- Corporate governance:-The Anglo-Saxon market model calls for an independent Chairman, to represent the interests of the non management shareholders. But in the Indian context, family owned/promoter dominated companies still dominate, and there is no institutional objection to this. So when the occasional expose occurs of management bribing government officials(Everonn), being jailed(Unitech, Ansal), voting themselves fat pay(Sun TV) etc, it does not reflect on the competence/personal integrity as much as it reflects the culture of entitlement/sense that it is 'payback time' for the blood/sweat/tears invested in growing the company. Therefore, even if the share price temporarily slides in response, it is not likely to have a long lasting effect
- Financial disclosures:-It is still NOT mandatory for Indian companies to publish a quarterly cash flow statement, and virtually noone does so. That does not make the analyst job easier, to explain the quarterly results fluctuation. But that is just the tip of the ice-berg. Despite having accounting/auditing standards which are globally converged, not all auditors/CFOs are able to apply them well. For example, some annual reports still report inventory with the statement as valued and certified by the management, despite the accounting regulator ICAI issuing an edict against them. So before relying on them, it is better to read the notes threadbare, and then once again. For me, that revealed example of a fertilizer company hiding exceptional one-off gains in other income, huge contingent liabilities of a telecom company which were doubtfully classed, shoddy internal audit/controls systems not being made subject of audit report exception etc. The media recently hyped off Kingfisher's going concern qualification BUT this was published much before Oct-11. Was the press sleeping then? Hence, I suggest that the investor should look for red flags even more carefully for Indian firms.
- Uncritical financial media:-Sadly, we do not have a Tehelka in the investing space. The closest which comes to that is 'Money Life'(but even they do not equal Tehelka). Financial press(especially Economic Times) are usually reduced to the role of rewriting corporate press releases or foreign news items. Rarely has a financial jugglery been first reported in the Indian press. Papers like Mint are valiantly striving on, but with little success. But, once the slighest whiff of a scam breaks, then all outlets and TV channels carry it, and the market goes haywire while investors try to figure out what hit them. Hence, the person who can catch the breaking news first, profits.
- Lobbies/Cartels:-The infamous Pyramid Samaira case(involving fake SEBI letters, use of mule's demat accounts, fictitious open offer rumours) was the rare instance of publicly exposing market manipulation. Another example was Kwality, where circular trading boosted the share price to sky high levels. While SEBI detected these and passed punitive orders, the fact remains that cartels can still have a field day, and regulators like Bollywood police, step in when the party is over. Therefore, before buying a momentum driven stock, ask yourself the chances of it being bear driven.
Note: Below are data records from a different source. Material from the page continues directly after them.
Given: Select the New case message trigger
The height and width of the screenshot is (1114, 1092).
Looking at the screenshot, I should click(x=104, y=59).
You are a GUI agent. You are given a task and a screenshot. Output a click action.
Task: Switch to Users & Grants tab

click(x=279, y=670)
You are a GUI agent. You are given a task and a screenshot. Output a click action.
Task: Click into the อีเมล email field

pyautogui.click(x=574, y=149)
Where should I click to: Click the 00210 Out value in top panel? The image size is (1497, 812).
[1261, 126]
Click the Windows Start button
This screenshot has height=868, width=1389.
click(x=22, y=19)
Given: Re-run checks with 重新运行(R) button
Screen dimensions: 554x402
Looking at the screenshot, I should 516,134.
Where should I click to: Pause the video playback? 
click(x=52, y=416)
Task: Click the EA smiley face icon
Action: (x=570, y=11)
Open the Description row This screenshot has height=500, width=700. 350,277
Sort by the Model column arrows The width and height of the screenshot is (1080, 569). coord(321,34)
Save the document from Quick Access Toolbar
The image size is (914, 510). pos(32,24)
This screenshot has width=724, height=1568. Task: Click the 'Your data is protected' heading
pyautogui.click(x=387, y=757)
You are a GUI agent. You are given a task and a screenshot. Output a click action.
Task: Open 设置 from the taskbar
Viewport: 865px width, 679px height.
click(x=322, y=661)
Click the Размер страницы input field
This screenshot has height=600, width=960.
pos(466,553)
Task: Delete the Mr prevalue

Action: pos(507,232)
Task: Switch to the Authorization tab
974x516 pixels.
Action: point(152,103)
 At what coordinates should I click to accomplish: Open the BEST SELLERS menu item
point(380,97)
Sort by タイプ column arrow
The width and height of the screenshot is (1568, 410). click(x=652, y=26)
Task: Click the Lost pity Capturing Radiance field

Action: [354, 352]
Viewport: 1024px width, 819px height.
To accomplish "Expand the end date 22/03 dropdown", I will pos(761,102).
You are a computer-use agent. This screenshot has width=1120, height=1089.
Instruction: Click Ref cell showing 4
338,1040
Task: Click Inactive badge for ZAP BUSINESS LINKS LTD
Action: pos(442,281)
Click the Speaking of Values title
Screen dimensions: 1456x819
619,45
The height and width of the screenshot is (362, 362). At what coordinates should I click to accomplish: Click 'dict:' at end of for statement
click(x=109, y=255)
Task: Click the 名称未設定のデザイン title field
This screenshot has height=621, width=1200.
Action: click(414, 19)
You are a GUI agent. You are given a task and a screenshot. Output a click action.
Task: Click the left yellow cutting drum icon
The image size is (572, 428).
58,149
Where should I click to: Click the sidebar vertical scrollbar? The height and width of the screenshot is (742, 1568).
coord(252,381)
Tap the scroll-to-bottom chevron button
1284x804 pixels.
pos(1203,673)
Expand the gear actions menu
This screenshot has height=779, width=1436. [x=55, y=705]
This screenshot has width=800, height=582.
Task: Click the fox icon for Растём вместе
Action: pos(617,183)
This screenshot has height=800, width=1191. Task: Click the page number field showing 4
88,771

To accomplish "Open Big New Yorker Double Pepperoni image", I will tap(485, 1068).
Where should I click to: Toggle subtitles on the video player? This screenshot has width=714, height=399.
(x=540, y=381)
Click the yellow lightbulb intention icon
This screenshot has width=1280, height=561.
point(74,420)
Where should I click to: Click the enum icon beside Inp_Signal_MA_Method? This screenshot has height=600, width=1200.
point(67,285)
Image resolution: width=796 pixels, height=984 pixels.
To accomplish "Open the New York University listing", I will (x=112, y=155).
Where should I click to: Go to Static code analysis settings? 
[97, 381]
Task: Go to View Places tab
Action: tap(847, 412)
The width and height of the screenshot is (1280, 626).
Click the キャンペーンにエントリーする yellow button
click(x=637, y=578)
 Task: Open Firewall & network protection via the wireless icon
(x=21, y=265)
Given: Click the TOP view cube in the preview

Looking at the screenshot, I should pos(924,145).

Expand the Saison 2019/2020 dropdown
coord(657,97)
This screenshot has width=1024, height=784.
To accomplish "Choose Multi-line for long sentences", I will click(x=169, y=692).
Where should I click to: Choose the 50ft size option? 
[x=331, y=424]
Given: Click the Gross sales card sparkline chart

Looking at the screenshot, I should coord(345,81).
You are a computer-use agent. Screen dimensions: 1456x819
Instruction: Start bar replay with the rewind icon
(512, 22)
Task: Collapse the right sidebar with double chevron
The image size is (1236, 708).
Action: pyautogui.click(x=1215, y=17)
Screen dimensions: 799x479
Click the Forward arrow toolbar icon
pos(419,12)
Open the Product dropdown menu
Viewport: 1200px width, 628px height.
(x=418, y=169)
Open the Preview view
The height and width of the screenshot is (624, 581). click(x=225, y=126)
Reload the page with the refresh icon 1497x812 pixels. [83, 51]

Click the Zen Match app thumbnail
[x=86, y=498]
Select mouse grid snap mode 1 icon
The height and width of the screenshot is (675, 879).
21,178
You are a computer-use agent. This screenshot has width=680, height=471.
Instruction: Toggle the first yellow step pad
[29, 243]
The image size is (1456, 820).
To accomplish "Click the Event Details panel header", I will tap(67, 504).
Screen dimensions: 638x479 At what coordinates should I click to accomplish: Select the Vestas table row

Indicators would be non institutional activity, repeatedly hitting circuits etc.
- Political/Regulatory:-It is bandied about in investing circles that the son of the ex-finance minister is a major player in the Indian stock markets. One can only speculate at the super profits made possible by having advance information of Govt policies. This would hold for draft policies which have impacted stocks in the past(Mining Bill/Land Acquisition Bill) as also regulatory orders/judicial orders(Sugar SAP in UP, Mining Ban, R-ADAG lawsuit in SC). Hence, much as I would dislike it, being politically well connected would make you ahead of the curve in these developments, to benefit from the resultant special situations.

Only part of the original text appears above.